- **PAGE EXCERPT**
● ● ● ● ●
So eventually the day is over and I've given up and drove back home, after checking my phone every few minutes waiting for a text from him letting me know when he'd be done running errands. Keep in my mind my phone didn't notify me of any missed calls or voicemails. When I get home and have WiFi again there's a bunch of messages on my social media from him that I just received as I arrived home saying he's tried to call me 6 times and each time it went to voicemail. I felt my stomach drop because the whole entire time I thought he stood me up when really I was the one that stood him up. 

I drove two hours to see him and it took me an hour and a half just to get ready. I planned my whole outfit and looked my best and it was all for nothing 

I've apologized profusely over and over and he's responded to some of my apologies very curtly and ignored most of my texts completely trying to explain the situation. I can tell he's really hurt and mad that I didn't answer his calls. I don't blame him at all for being mad at me and I took 100% of the blame in the situation and explained my ****ty phone plan and how I should've told him before hand. I really believed he was going to text me when he was done running errands, but he only called me and I never actually received a single call. Huge miscommunication error :/ I feel absolutely terrible. God I'm such an idiot, I screwed up my first, and probably last, date ever. I've been crying all night I feel so mean. I know what I did was wrong and I'm so pissed I can't go back and redo everything. Did I completely blow it?


----------



## lonerforlife9 (Apr 4, 2016)

Now he's all of a sudden telling me it's not going to work because of the long distance between us(we live two hours away from one another)._ I_ was the one that drove up to see him and I told him I could drive to see him almost all of the time so I feel a bit insulted to be honest. I know it was completely wrong of me to miss his calls but I really didn't know he called me. I don't think he believes that I didn't know though  I think he thinks I'm just making up an excuse.
● ● ● ● ●
- **DATASET CONTENT**

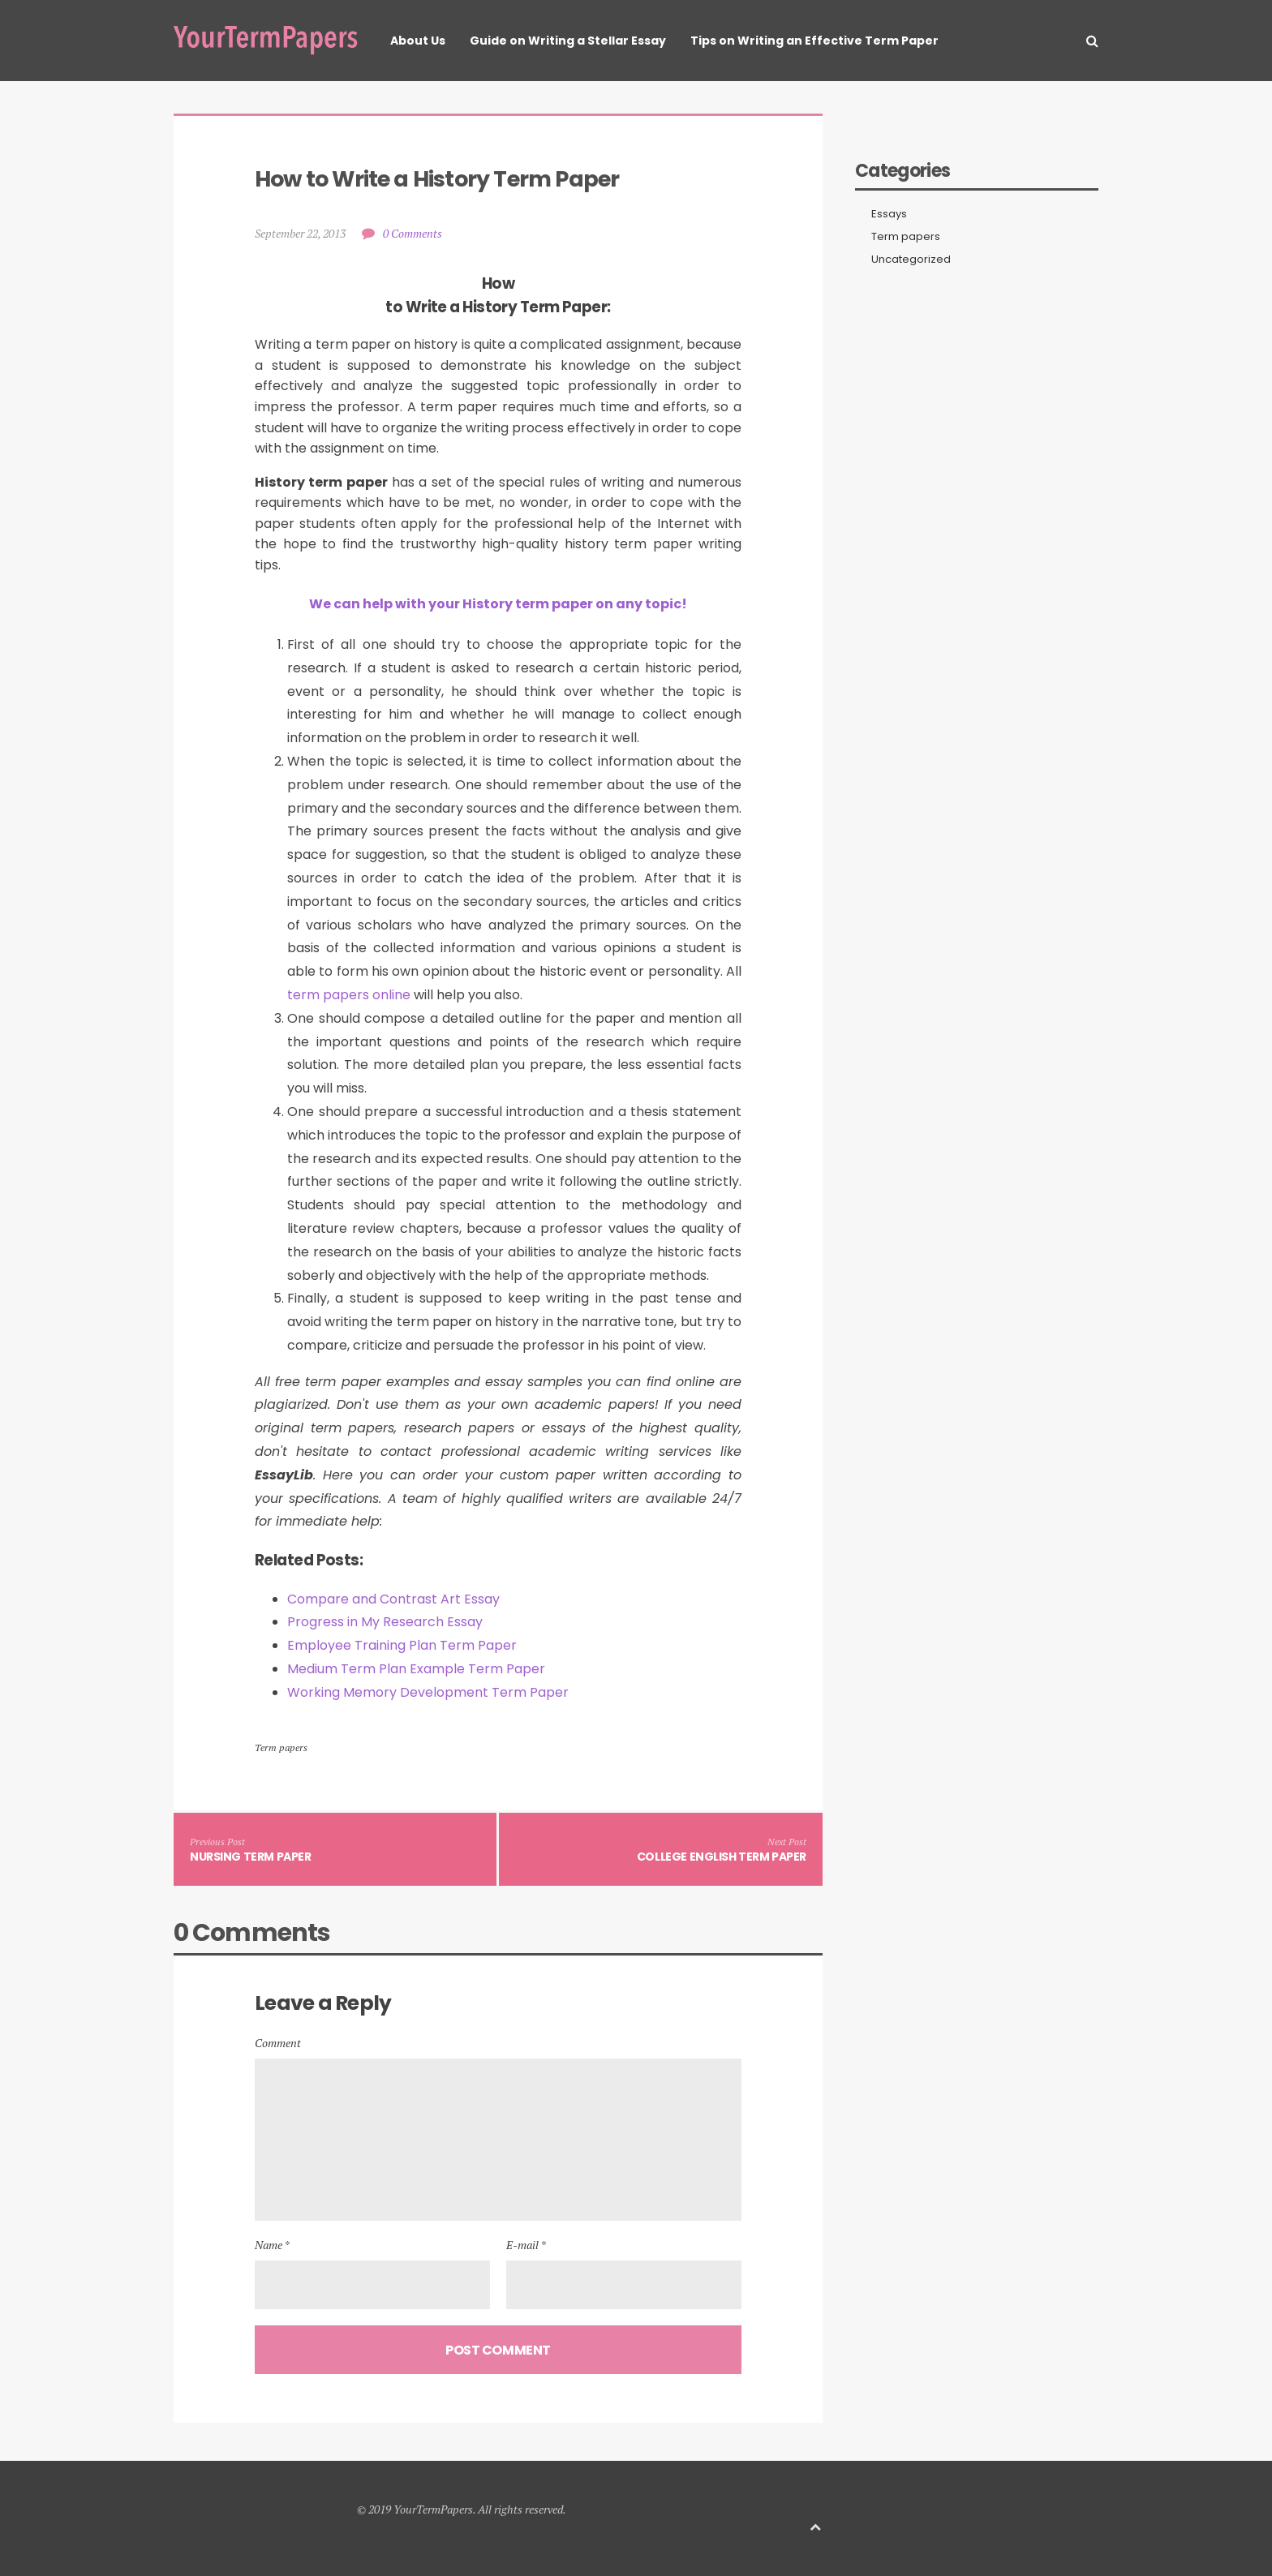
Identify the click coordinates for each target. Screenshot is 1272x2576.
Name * (272, 2244)
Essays (889, 214)
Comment (278, 2042)
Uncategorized (911, 259)
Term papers (281, 1747)
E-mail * (526, 2244)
● ● ● ● ●
- **PARTS OF THE EXERCISE**
1 – Answer these about the missed-date post:
(a) How long did the writer drive to see him?
(b) How many times does he say he tried to call?
(c) What reason does he later give for saying it won't work?
2 – Reproduce the missed-date post exactly, everything from "I've apologized profusely" down to "completely blow it?".
3 – Take the missed-date post further, continuing on from its last sentence.
The entries aren't needed for anything here.

- **RESPONSES PER TASK**
1 –
(a) Two hours.
(b) Six times.
(c) The long distance between them.

2 –
I've apologized profusely over and over and he's responded to some of my apologies very curtly and ignored most of my texts completely trying to explain the situation. I can tell he's really hurt and mad that I didn't answer his calls. I don't blame him at all for being mad at me and I took 100% of the blame in the situation and explained my ****ty phone plan and how I should've told him before hand. I really believed he was going to text me when he was done running errands, but he only called me and I never actually received a single call. Huge miscommunication error :/ I feel absolutely terrible. God I'm such an idiot, I screwed up my first, and probably last, date ever. I've been crying all night I feel so mean. I know what I did was wrong and I'm so pissed I can't go back and redo everything. Did I completely blow it?

3 –
I've apologized a million times and said I could drive up again as soon as possible and he's still mad at me. I feel hurt but even more than that I feel bad for hurting him. I screwed it all up. God, I'm shaking because of how stressed I am.
*
So he went from saying he couldn't live without me and he'd die if he seen me with someone else to ignoring my texts and saying he doesn't think it's going to work and saying he doesn't want to see me anymore. *I feel so stupid for thinking I could start something with him but it's all my fault. What should I do to help him forgive me? I already offered to drive up and see him whenever again and I promised that I'd set a time and place beforehand this time. I feel like I did everything I possibly could


----------



## gunner21 (Aug 4, 2012)

Those all sound like massive red flags to me tbh. I'd recommend you to stay away tbh. Even if something happens, it doesn't look like it'll be a healthy relationship between you two. Just my two cents.


----------



## Ai (Oct 13, 2012)

lonerforlife908 said:


> Now he's all of a sudden telling me it's not going to work because of the long distance between us(we live two hours away from one another)._ I_ was the one that drove up to see him and I told him I could drive to see him almost all of the time so I feel a bit insulted to be honest. I know it was completely wrong of me to miss his calls but I really didn't know he called me. I don't think he believes that I didn't know though  I think he thinks I'm just making up an excuse.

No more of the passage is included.